Archive for the 'Motion Pictures' Category

A look back with Alexander Payne and Jim Taylor

Posted by on Feb 19 2012 | Motion Pictures, Other

George Eastman House, “Rochester’s Home,” is also home to the legacy of George Eastman and the arts he made possible. As such, it attracts many of Hollywood’s finest filmmakers, including Oscar nominees Alexander Payne and Jim Taylor.

Payne has been nominated for three more Academy Awards this year, for producing, directing and writing THE DESCENDANTS (2010). Jim Taylor, his frequent collaborator, was also nominated this year for his work co-producing the film. This is their fifth feature film but the first time they have not shared a writing credit.

Payne and Taylor were invited by Assistant Curator Jim Healy to introduce a screening of their second film, ELECTION (1999) in July 2006, and participated in a Q&A after the film. Payne returned in December of that year to host a screening of one of his many favorite films, Richard Fleischer’s THE GIRL IN THE RED VELVET SWING (1955). [Fleischer himself was a guest of GEH ]. Once he arrived a good relationship was established between our archive and the filmmaker. During both visits, Payne spent a few days at GEH, mostly watching many private screenings of films from our archive in the Dryden Theatre. He’s a real cinephile – but not the kind who slavishly repackages his influences in his own movies. They’re best classified not as comedies or dramas but as Alexander Payne films.

(l to r) Jim Talylor, Jim Healy and Alexander Payne

Healy, in his introduction to ELECTION, called Payne and Taylor “contemporary descendants to great filmmakers like Frank Tashlin, Michael Ritchie, Hal Ashby and the pioneers of film satire – Billy Wilder and Preston Sturges.” Healy called their films “exquisitely written and profoundly funny.” He praised their “great taste in cinema and their expansive knowledge of film history and a deep understanding of essential film grammar – the cinematic language laid out by their predecessors.”

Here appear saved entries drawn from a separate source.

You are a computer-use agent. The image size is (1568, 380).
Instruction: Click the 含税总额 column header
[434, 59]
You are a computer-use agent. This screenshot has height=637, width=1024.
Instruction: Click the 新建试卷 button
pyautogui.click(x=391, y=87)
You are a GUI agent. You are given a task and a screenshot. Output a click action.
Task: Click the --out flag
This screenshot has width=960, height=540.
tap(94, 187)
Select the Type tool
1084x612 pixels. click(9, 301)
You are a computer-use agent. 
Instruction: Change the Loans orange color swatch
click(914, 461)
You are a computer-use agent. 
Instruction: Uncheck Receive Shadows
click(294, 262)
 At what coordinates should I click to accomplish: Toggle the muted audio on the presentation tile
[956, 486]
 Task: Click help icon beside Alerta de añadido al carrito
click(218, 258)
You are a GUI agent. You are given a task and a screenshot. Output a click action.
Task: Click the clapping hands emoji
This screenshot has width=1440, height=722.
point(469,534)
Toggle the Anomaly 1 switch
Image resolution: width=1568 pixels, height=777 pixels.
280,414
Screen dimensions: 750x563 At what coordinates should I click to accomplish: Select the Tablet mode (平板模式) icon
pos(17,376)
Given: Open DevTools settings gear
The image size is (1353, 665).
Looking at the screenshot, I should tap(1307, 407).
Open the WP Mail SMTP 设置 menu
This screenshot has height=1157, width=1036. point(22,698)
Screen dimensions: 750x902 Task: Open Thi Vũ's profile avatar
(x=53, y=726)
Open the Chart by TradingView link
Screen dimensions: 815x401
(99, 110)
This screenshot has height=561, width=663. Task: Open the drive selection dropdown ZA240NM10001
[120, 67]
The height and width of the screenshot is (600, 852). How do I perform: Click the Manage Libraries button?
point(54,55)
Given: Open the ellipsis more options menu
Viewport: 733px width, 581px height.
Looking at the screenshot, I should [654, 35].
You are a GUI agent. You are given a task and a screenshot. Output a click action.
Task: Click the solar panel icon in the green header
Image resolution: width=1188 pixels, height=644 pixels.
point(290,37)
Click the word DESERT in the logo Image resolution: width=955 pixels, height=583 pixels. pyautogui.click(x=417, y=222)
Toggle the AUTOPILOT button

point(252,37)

Of the four films that he has written and directed, when asked why he chose to screen ELECTION for the Rochester audience Payne said that it tends to be the “favorite of film nerds. And it is Cinemascope. And can I brag and say that both Barack Obama and Richard Holbrooke have told me that it’s their favorite political movie?”

The following are some of the highlights from both of Alexander Payne’s visits to George Eastman House.

Payne: “Casting is Job 1. The old cliché that 90% of directing is casting is really true. Even though I spend a lot of time complaining about working with the studio, [we] deal with who the top two or three actors are then after that it’s completely mine.”

“I shot [ELECTION] soon after CASINO (1995) had come out. It kind of quietly had an influence on the style of the film. It’s one of the few American films that I’ve seen with multiple voiceovers. [It is] moving and cutting quickly to constantly changing music cues which [Scorsese] began in GOODFELLAS (1990). I think CASINO is kind of a masterpiece.”

In response to a question about how they met, Jim Taylor said “[In 1989] Alexander had a room that was for rent. He had a two bedroom apartment. We were just acquaintances but I moved into that room and we became friends and started writing together.”

Payne, Taylor and Healy on the Dryden Theatre stage.

George Eastman House: “Your first film was in ’96. How many scripts did you guys work on together before you hit on one that got made?”

Payne: “Actually in ’91 we wrote and I directed two shorts for the Playboy Channel called INSIDE OUT – an anthology series. The producer Alan Poul, who later produced SIX FEET UNDER, did that show. He tried to get who at the time he thought were cutting edge and non-DGA directors.”

Audience member: “Has SIDEWAYS brought you a lot of freedom? Do you have a narrow window of opportunity? How secure do you feel?”

Jim Taylor: “We’re doing really well. But we don’t want to feel to secure. That could be a problem.”

Payne: “But I think filmmakers should act as though they have complete freedom. Especially when we’re writing, we’re pretending we have a billion dollar budget. Let restrictions come later.”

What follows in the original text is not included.